■ **Задания**:
[a] Ответьте по интервью на три вопроса:
(i) Как называется совместная композиция отвечающего и его жены?
(ii) В чьем оркестре отвечающий работал много лет?
(iii) Под каким псевдонимом отвечающий начал работать?
[b] Продолжите интервью с музыкантом, начав сразу после его последней реплики.

— Смотрю я на вас с Олей каждое утро в «Добрай ранiцы, Беларусь!» — такие вы веселые, улыбчивые, счастливые. Само олицетворение оптимизма на экране. Признайся честно, у вас и правда все так хорошо?
— Правда, конечно. «Нам очень» — так даже называется наша совместная с женой композиция. Поверьте, в ней все от первого и до последнего слова соответствует действительности.
— Мне кажется или твои дела пошли в гору как раз после финала «Евровидения» трехлетней давности?
— Не буду скрывать: настоящая популярность пришла ко мне действительно только после конкурса. Хотя моя карьера началась задолго до «Евровидения». Я много лет работал в оркестре Михаила Финберга, параллельно делал аранжировки, писал песни многим артистам, затем уже увлекся другой музыкой и начал работать под псевдонимом Тео. Заказы, приглашения, корпоративы — все было... Но после «Евровидения» все изменилось в корне. Это действительно крутой шанс для любого артиста.

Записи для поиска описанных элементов
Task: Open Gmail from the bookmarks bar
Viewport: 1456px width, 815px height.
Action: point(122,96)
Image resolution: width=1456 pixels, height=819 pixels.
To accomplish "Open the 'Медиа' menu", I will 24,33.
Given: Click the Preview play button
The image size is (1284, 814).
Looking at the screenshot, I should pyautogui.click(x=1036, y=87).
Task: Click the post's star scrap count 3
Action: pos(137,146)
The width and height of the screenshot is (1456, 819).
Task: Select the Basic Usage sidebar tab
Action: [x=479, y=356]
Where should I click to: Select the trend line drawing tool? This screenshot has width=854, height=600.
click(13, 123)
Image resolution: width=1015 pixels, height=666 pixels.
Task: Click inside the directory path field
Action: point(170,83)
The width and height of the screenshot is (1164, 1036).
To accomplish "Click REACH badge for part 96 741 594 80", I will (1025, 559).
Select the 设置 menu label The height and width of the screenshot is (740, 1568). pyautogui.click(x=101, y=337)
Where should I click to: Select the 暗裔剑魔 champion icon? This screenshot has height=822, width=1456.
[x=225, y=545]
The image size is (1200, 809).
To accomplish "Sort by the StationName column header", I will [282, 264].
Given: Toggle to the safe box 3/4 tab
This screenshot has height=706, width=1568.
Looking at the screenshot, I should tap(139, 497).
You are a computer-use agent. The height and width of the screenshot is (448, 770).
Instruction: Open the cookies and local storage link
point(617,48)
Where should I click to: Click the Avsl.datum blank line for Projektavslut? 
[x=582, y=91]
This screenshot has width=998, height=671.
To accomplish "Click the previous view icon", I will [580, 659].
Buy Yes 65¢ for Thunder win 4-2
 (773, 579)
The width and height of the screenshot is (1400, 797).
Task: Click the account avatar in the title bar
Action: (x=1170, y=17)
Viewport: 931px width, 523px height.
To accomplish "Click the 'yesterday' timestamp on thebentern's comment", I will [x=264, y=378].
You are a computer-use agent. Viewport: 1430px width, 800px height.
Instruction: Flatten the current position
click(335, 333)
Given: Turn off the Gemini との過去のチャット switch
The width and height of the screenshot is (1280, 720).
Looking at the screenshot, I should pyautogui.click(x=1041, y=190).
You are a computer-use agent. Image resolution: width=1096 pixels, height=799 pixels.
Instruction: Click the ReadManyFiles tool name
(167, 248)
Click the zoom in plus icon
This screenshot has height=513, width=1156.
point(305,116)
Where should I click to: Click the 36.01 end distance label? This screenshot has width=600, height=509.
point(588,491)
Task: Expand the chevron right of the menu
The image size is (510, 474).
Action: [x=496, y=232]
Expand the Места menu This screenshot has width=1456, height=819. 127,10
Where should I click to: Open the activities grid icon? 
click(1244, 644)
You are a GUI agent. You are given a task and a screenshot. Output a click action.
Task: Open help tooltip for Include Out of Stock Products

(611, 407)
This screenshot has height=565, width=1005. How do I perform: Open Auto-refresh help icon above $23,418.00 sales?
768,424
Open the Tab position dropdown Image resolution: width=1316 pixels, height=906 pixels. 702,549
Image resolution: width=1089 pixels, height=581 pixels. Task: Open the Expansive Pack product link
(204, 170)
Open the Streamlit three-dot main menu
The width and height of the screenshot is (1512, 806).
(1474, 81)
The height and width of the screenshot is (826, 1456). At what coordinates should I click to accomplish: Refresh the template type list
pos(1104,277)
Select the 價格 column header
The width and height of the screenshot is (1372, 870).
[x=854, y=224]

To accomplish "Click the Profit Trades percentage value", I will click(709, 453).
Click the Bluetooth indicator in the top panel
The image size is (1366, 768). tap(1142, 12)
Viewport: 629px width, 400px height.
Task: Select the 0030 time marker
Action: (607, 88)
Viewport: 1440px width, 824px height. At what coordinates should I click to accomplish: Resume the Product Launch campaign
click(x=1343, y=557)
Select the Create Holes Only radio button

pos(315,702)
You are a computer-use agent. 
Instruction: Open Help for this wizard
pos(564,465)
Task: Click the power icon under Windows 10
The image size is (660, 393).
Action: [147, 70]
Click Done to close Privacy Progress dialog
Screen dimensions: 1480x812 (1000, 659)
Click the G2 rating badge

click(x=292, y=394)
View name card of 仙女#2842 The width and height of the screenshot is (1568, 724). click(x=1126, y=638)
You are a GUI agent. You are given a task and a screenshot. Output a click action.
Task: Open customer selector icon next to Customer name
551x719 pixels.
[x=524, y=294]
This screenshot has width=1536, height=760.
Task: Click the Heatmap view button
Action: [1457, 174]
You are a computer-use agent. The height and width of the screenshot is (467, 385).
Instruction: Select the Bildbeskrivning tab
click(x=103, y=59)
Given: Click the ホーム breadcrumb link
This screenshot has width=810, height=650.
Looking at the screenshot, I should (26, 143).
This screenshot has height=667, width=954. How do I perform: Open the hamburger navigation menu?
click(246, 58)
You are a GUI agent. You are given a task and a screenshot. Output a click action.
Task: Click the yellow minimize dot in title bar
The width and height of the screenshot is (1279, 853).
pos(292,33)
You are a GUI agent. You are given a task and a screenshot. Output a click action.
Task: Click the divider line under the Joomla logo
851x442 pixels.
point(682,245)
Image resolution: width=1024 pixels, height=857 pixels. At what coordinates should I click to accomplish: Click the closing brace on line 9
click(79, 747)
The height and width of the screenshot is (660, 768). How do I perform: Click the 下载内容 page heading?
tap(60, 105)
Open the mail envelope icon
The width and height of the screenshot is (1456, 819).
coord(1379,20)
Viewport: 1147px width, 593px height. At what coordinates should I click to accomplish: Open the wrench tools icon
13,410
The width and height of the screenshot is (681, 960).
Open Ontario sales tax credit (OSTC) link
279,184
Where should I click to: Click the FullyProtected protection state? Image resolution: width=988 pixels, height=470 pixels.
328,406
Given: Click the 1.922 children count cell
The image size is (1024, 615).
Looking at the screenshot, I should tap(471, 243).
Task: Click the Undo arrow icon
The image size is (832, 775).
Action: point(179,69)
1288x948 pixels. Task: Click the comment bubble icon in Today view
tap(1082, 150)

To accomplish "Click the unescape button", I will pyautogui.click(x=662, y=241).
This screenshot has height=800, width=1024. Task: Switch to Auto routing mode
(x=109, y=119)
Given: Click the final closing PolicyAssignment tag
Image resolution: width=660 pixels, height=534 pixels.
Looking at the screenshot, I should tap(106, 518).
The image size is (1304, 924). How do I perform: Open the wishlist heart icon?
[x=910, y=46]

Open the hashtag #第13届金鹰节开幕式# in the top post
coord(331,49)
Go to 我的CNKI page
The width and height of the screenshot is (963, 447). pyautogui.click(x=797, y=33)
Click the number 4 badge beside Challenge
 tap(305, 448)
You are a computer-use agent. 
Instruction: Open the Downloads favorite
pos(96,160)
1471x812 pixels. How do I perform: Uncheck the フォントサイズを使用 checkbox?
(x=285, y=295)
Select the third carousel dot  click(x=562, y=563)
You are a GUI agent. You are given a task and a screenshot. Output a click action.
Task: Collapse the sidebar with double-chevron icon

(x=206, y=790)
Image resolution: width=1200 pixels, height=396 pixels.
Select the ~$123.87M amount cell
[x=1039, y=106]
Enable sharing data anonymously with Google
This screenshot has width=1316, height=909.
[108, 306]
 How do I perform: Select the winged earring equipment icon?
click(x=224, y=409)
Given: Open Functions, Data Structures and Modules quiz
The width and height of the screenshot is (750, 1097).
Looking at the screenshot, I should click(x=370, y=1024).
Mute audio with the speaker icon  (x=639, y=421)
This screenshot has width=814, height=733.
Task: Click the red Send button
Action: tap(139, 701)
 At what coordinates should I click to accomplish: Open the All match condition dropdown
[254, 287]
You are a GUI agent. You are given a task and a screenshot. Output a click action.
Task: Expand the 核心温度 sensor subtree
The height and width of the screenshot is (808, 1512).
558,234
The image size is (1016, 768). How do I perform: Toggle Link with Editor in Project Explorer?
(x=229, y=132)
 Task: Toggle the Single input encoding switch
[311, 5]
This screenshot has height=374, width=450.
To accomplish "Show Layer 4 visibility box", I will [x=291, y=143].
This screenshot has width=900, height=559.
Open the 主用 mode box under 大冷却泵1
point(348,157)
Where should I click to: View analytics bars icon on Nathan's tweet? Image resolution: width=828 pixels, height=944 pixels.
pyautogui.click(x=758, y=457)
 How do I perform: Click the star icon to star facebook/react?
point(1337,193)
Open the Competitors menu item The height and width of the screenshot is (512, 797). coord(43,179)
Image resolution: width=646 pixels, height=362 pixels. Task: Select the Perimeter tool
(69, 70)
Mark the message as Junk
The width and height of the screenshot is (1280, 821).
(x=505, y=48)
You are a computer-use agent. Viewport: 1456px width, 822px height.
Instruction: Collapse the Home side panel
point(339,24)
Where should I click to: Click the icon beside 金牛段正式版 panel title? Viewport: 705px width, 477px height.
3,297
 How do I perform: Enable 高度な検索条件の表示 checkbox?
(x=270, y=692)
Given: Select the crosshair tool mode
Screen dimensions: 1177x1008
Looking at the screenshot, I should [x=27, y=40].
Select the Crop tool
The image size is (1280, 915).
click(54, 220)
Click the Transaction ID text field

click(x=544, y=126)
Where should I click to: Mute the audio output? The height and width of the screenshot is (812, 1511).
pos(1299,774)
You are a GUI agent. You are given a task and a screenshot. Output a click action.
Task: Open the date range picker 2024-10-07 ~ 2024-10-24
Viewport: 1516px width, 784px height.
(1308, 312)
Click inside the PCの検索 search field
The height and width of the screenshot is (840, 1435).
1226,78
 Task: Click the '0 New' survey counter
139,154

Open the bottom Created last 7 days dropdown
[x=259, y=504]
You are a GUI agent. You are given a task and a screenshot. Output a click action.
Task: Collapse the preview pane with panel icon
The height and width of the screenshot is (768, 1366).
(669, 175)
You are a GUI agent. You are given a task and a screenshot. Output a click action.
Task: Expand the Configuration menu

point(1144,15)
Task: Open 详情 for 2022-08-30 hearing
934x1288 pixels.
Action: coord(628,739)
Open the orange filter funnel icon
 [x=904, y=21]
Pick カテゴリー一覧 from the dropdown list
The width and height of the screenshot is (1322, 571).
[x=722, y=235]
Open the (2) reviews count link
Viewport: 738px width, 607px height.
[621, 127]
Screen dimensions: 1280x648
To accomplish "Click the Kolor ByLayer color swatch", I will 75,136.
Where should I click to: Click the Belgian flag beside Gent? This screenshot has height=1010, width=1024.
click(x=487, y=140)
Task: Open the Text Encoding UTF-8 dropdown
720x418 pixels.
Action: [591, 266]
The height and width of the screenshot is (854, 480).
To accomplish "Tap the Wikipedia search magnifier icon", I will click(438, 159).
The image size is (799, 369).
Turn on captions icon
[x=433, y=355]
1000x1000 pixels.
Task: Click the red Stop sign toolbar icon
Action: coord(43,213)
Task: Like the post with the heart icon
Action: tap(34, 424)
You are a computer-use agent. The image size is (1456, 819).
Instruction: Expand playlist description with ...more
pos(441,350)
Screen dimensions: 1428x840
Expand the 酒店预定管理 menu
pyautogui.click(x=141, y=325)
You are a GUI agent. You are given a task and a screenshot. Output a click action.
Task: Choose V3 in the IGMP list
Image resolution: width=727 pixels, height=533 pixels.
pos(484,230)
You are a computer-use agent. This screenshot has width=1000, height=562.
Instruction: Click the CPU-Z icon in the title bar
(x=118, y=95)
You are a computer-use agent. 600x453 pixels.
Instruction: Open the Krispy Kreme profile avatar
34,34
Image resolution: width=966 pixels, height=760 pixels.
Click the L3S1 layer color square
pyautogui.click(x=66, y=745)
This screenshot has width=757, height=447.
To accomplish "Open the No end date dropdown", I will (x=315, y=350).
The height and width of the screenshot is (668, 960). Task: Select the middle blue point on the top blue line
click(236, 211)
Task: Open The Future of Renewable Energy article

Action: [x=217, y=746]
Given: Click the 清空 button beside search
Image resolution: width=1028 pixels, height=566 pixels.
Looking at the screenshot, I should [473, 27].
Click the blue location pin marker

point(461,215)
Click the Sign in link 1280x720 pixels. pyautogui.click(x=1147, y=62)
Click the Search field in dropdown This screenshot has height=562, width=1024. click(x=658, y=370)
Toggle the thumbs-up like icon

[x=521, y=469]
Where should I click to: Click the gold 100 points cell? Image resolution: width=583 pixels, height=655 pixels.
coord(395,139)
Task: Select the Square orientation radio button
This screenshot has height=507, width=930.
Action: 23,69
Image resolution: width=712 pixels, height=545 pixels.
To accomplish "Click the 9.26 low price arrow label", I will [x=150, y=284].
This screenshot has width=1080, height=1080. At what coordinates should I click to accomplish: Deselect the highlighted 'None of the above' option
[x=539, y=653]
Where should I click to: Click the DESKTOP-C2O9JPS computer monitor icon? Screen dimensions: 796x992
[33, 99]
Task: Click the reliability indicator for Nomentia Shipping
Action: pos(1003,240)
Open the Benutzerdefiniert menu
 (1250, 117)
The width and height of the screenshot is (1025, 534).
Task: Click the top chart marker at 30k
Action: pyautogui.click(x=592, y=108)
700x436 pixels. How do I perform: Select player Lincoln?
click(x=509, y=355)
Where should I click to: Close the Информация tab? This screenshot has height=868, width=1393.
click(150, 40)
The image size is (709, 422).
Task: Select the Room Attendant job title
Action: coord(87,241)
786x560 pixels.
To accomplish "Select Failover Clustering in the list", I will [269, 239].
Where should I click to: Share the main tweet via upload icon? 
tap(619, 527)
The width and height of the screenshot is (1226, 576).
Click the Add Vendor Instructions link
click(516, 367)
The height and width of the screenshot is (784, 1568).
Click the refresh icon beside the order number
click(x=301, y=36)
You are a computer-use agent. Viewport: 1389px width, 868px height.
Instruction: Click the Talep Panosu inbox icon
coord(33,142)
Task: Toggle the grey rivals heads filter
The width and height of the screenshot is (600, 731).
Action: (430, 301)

■ **Ответы по порядку**:
[a]
(i) «Нам очень».
(ii) В оркестре Михаила Финберга.
(iii) Под псевдонимом Тео.

[b]
— Многие артисты, участвовавшие в конкурсе и до, и после тебя, не раз признавались, что преследовали одну цель — заявить о себе и раскрутиться в Европе. У тебя было такое желание?
— Нет. Это слишком глобально. Я убежден: чтобы раскручиваться в Европе, нужно там находиться. Жить в Минске, продвигаться за границей и иметь туры по Европе — что–то из области фантастики. Но давайте будем реалистами: чтобы европейская публика заинтересовалась нашими артистами (я сейчас имею в виду именно эстраду), должна быть другая подача и совершенно другая музыка. То, что работает у нас, не работает у них.
— Почему, как считаешь?
— Белорусская эстрада — не мейнстрим и вряд ли когда–нибудь им станет. Возможно, время придет, но пока мы находимся в гонке за лидерами — европейскими, американскими музыкантами. Забавно, когда кто–то из наших молодых начинающих артистов говорит: «Ну все, через год Европа будет моя». Амбиции, ребята, нужно поубавить.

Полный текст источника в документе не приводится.